* _What you need to do_
Only the lines from the one containing "You are a computer-use agent." through the end of the data below are to be repeated, exactly as given, without pictures.

(Data under study)

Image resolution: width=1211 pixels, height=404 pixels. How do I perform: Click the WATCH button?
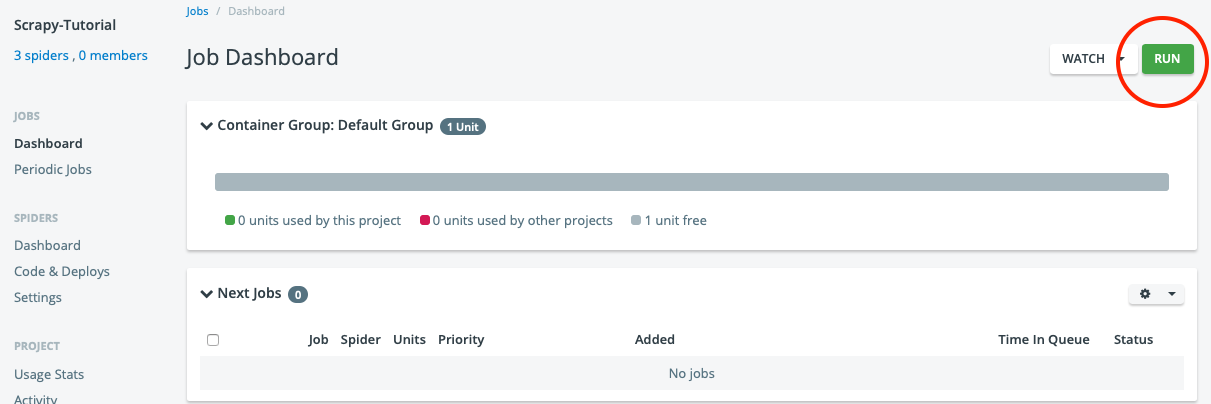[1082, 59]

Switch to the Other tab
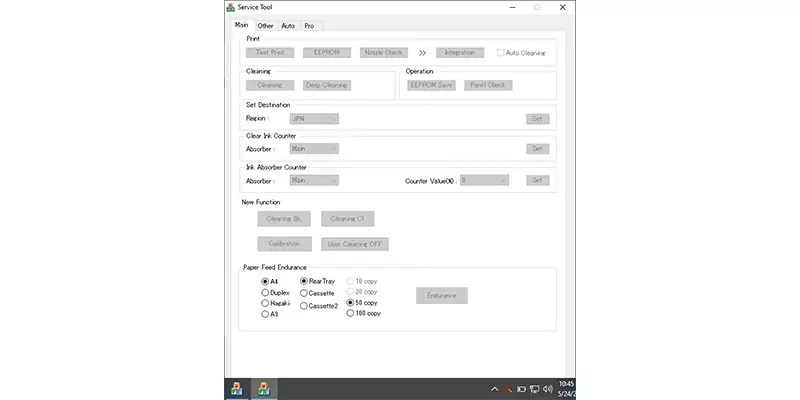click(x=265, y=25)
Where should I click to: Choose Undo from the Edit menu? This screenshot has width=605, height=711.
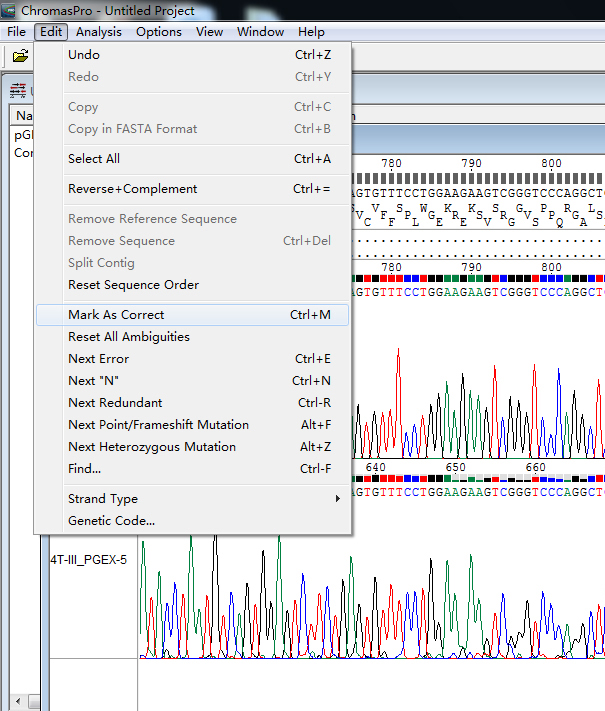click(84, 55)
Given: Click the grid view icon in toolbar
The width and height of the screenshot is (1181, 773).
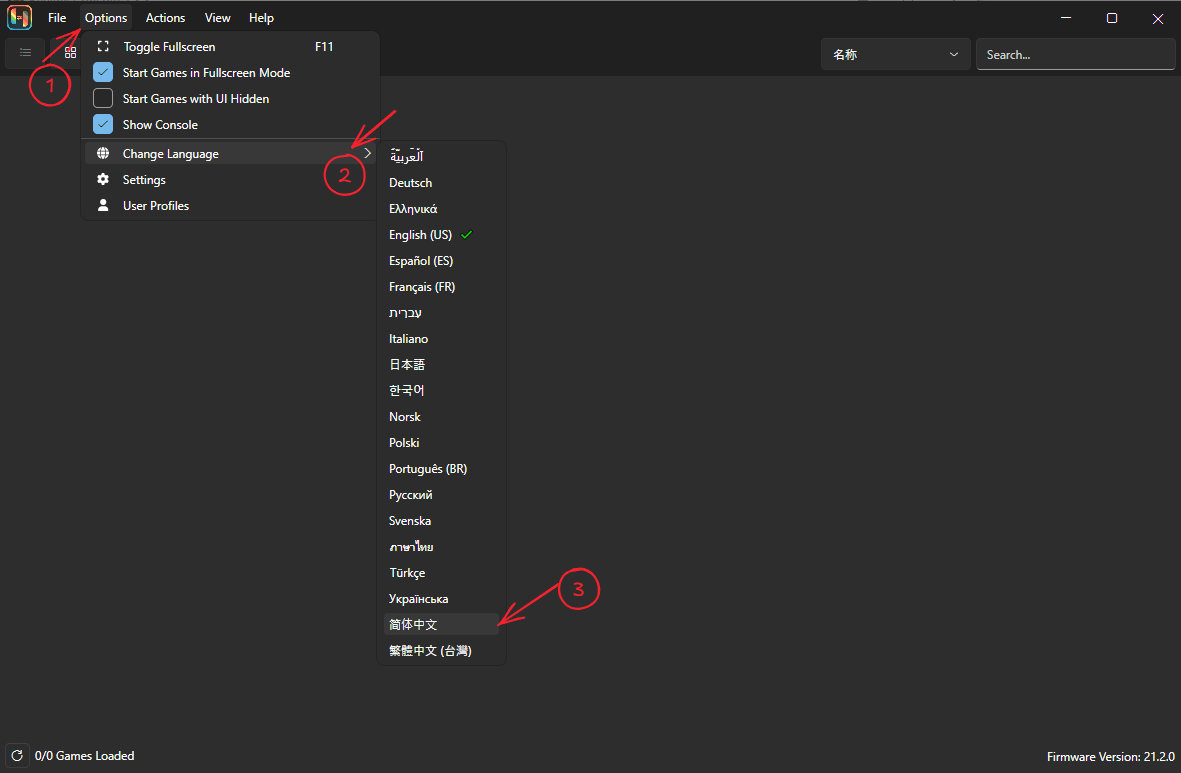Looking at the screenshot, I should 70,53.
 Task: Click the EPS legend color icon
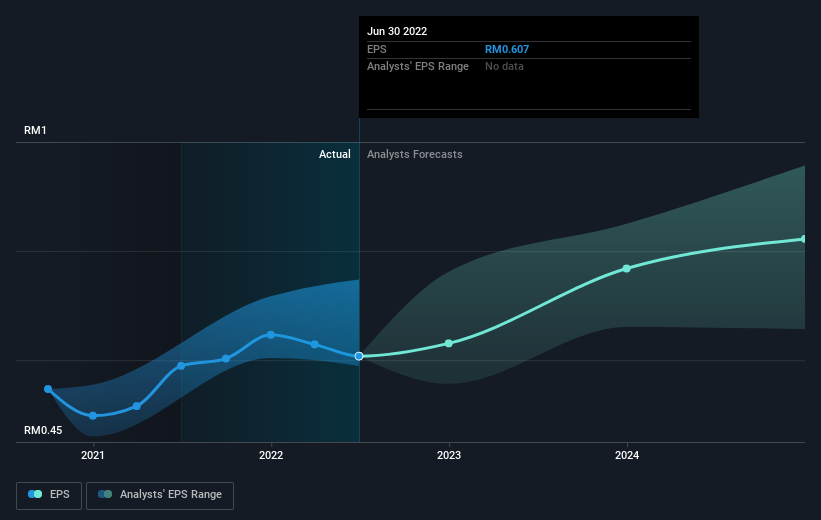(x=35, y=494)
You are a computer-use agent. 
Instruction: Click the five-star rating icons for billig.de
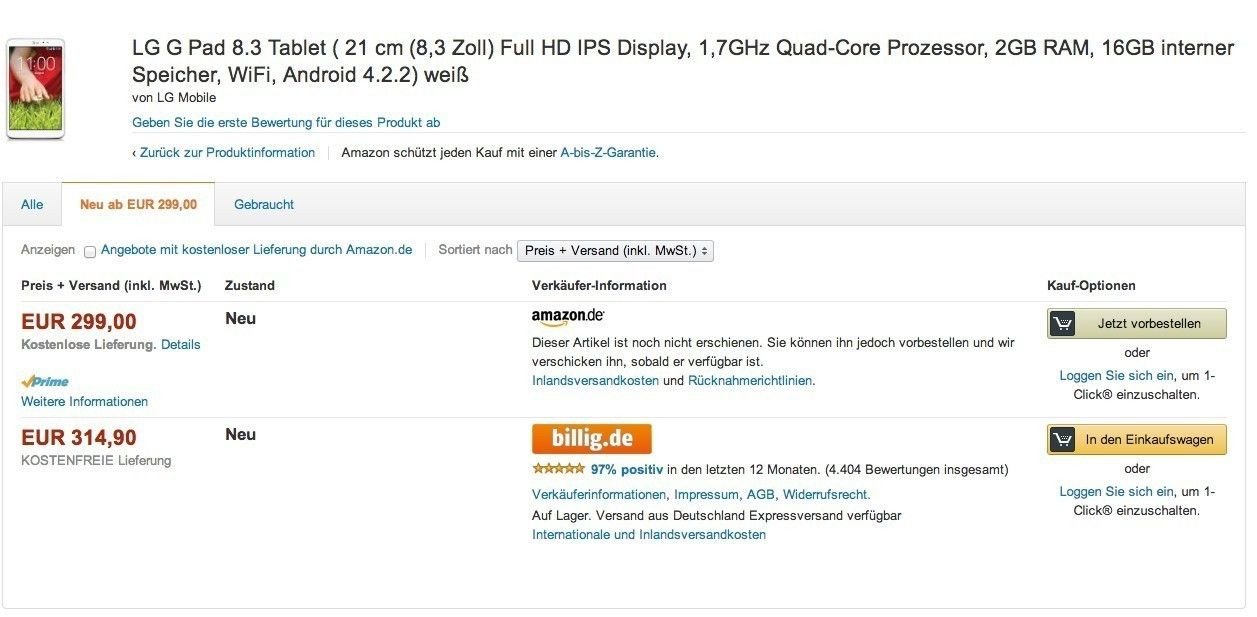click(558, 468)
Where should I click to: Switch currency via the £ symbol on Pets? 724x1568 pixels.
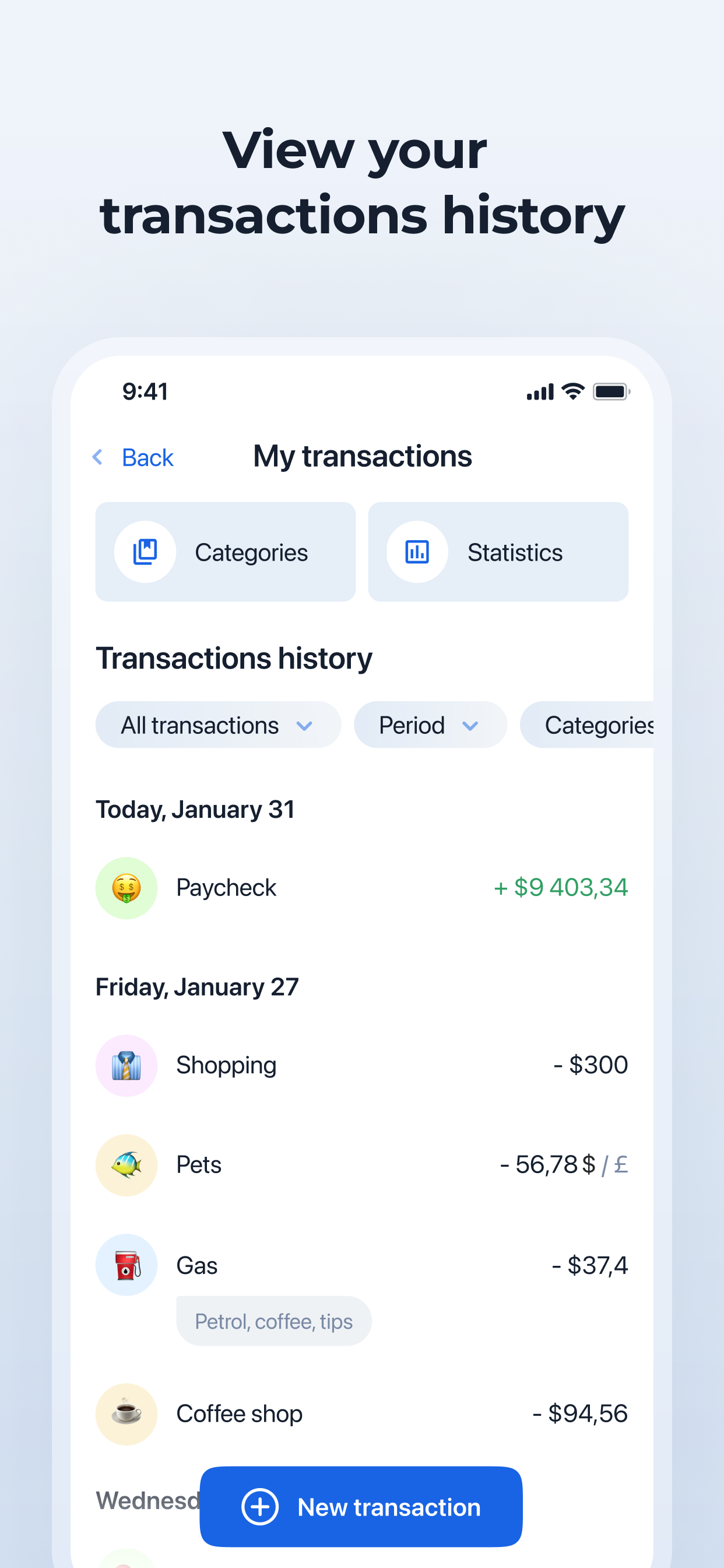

(End Data under study)

* _Response area_
You are a computer-use agent. 
Instruction: Click the five-star rating icons for billig.de
click(558, 468)
Where should I click to: Switch currency via the £ symbol on Pets? 724x1568 pixels.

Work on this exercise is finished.